▶ [Action item]:
Please restate each entry word for word and leave the pictures out.

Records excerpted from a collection
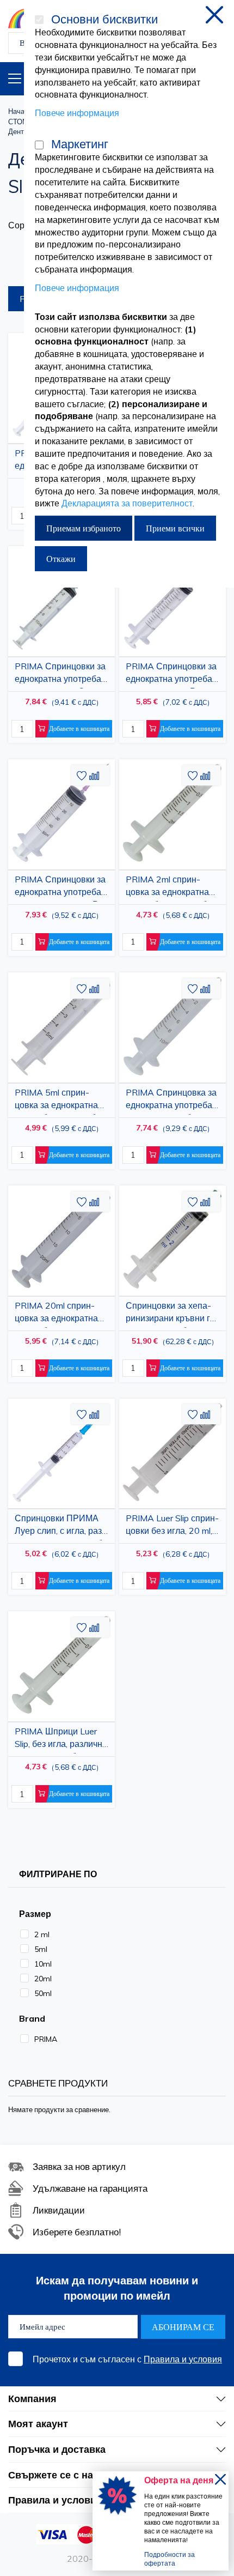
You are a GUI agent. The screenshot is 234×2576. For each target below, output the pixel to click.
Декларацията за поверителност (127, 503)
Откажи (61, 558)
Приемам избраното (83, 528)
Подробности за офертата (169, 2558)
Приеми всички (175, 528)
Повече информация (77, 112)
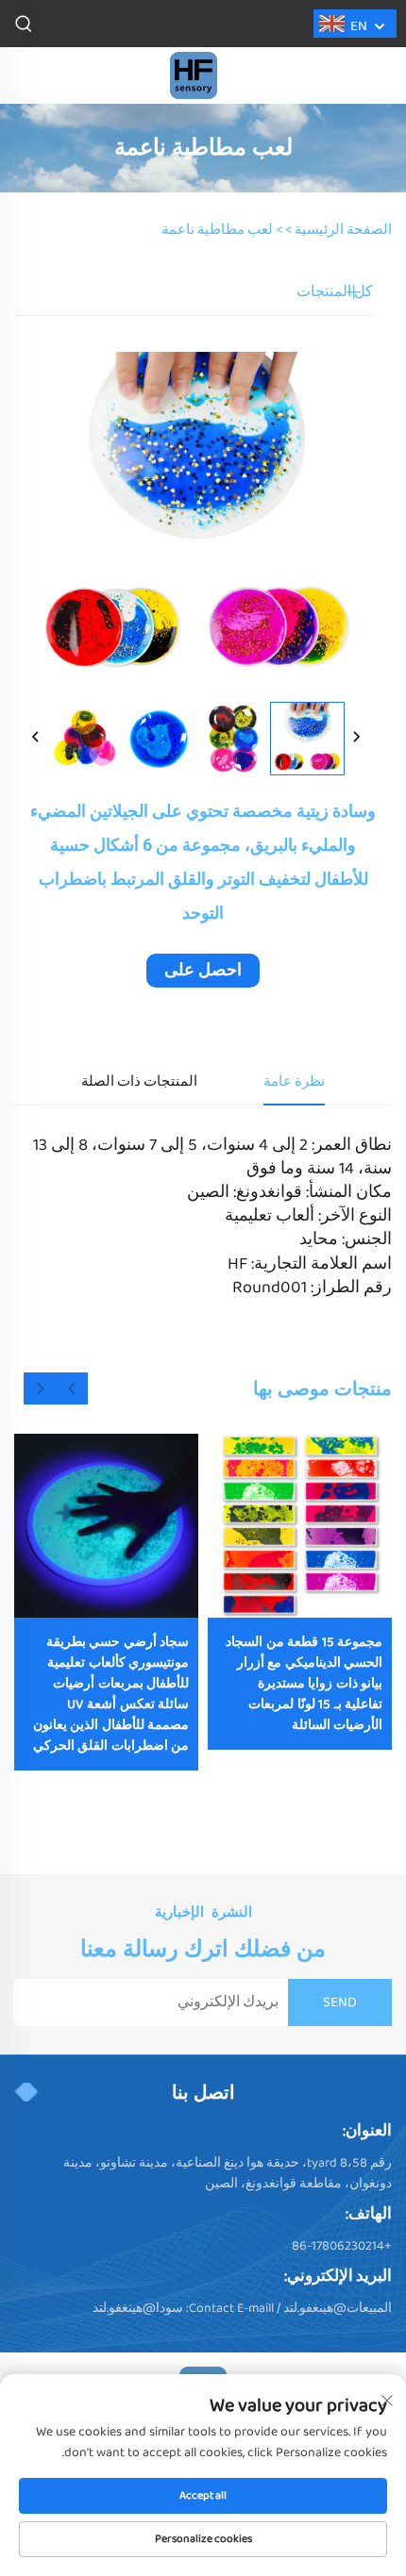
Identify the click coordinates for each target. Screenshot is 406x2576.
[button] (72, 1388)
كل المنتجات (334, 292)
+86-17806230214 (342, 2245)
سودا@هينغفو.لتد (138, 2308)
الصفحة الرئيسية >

▶ [Exercise solution]:
You are a GUI agent. The screenshot is 234×2576. For each target below, output the pixel to click.
Декларацията за поверителност (127, 503)
Откажи (61, 558)
Приемам избраното (83, 528)
Подробности за офертата (169, 2558)
Приеми всички (175, 528)
Повече информация (77, 112)
Identify the click coordinates for each target. Screenshot is 406x2576.
[button] (72, 1388)
كل المنتجات (334, 292)
+86-17806230214 (342, 2245)
سودا@هينغفو.لتد (138, 2308)
الصفحة الرئيسية >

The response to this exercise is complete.